The undiagnosed hackathon
 

A powerful example of a research consortium in action is the 2024 Undiagnosed Hackathon; initiated by The Wilhelm Foundation and held at Radboud University Medical Center (Radboudumc) in Nijmegen, the Netherlands. More than 120 experts from 28 countries, including doctors, geneticists, bioinformaticians, and AI specialists, collaborated in a 48-hour sprint to aim to diagnose some of 42 families with previously undiagnosed diseases. The results were extraordinary: ten conditions were diagnosed in just two days – a significant breakthrough for families who had been waiting years for answers.

Key to these discoveries was access to advanced genomic technologies at the event, including a type of highly accurate long-read technology called HiFi sequencing. By sequencing the genome in much longer stretches, HiFi enables researchers to accurately call all variant types, including those which are more complex and often misassembled by  traditional tests. Lisenka Vissers of Radboudumc explained at the event, “Unless you use long-reads, there is no test that captures nearly all medically relevant variants. Only with this technique have we gained the way to look at the human genome.” 
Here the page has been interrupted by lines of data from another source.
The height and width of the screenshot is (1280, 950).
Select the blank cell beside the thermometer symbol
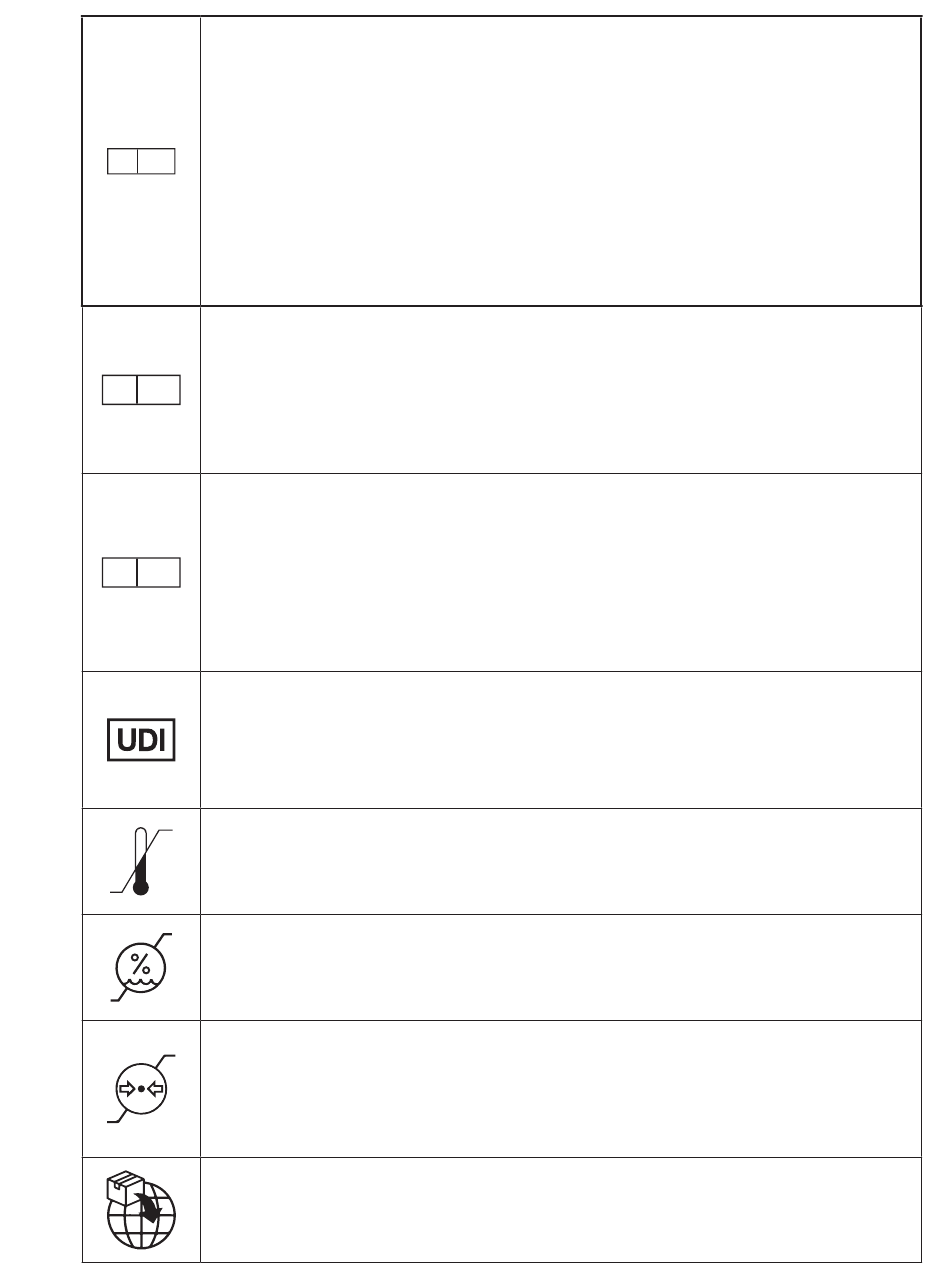coord(560,862)
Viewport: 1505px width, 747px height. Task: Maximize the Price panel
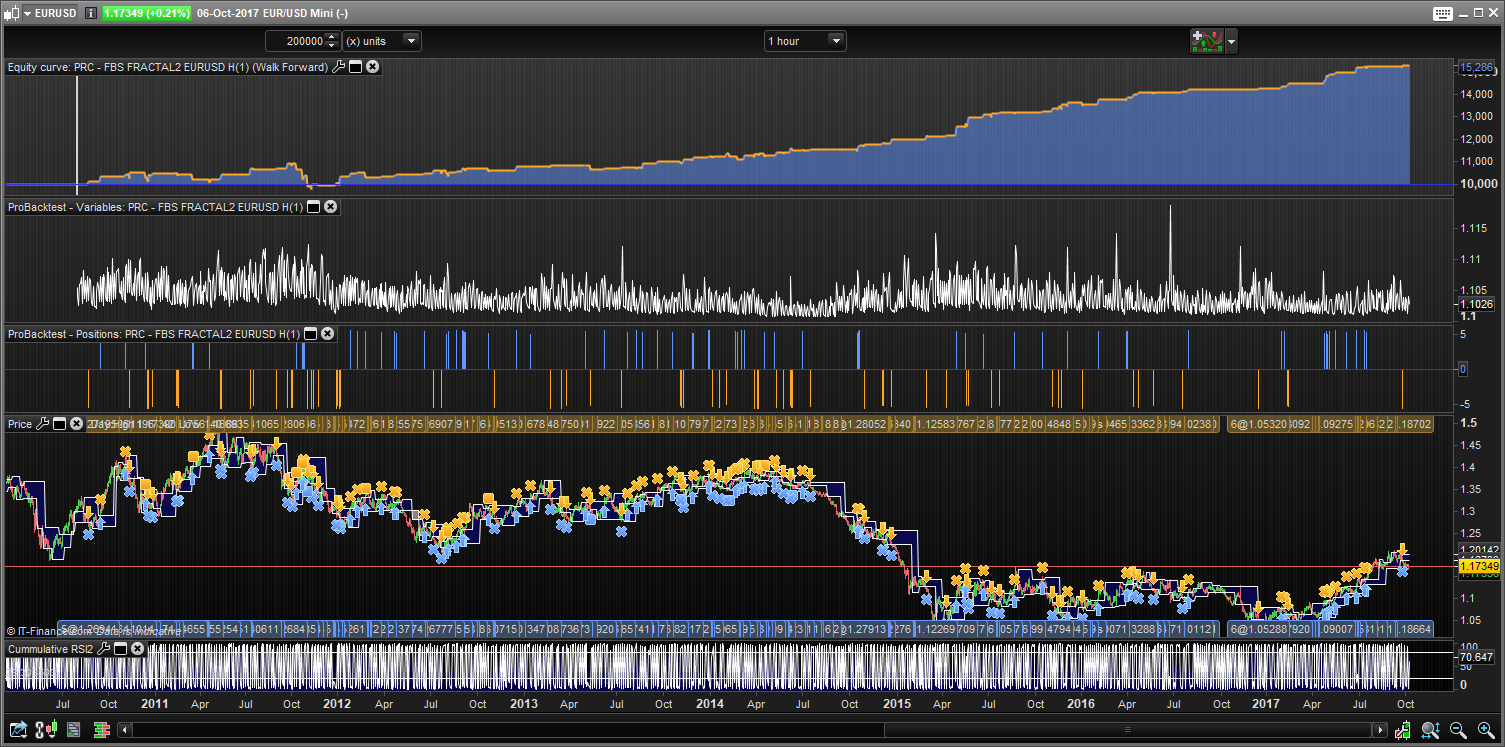point(59,424)
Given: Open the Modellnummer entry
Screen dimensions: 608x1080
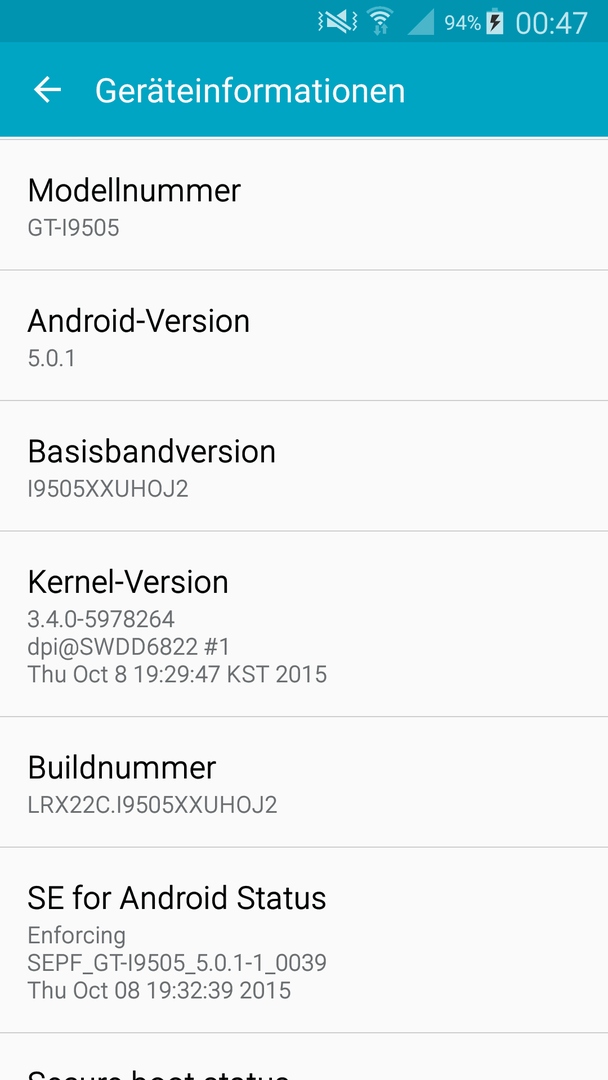Looking at the screenshot, I should tap(304, 205).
In a retrospective clinical study by the Radboudmc team, HiFi sequencing was found to identify 93 percent of pathogenic variants, and led to 8 out of the 10 solves from the event. Events like the hackathon are critical to proving the value of such advanced technologies and encouraging investment from hospitals and research institutions in rare disease research. Events are also key for educating and engaging the rare disease community, from patient groups to scientists. For many participants, such as lab specialists and bioinformaticians, who typically do not have contact with patients, meeting the families added a deeply emotional dimension to their work. Seeing their research in action provided extra motivation, driving the team to relentlessly pursue diagnoses within the 48-hour window. 

The journey ahead – a group road trip?
 

The Hackathon did an amazing job at showcasing the power of cutting-edge technologies and enabling researchers to see the real-life applications of their work. But, at its heart, the event was about building the rare disease community and bringing hope and answers to families left in the dark for years. Radboudmc’s Alexander Hoischen commented on the event, “The beauty of the undiagnosed hackathon is that it will continue and is still growing. We have to bring the latest innovations including long-read sequencing to the patients.” 

Rare disease research is not a solitary endeavor – it’s a shared journey between patients, their families, and all who are committed to solving their condition. No single institution has all the resources or knowledge needed to investigate the complex genetic and biological factors behind rare diseases. By pooling expertise, data, technology, and patient understanding, consortia can accelerate research, improve diagnostic accuracy, and find solutions more efficiently. As the Hackathon proved, advancing rare disease research on a global scale relies on greater collaboration and investment in the field.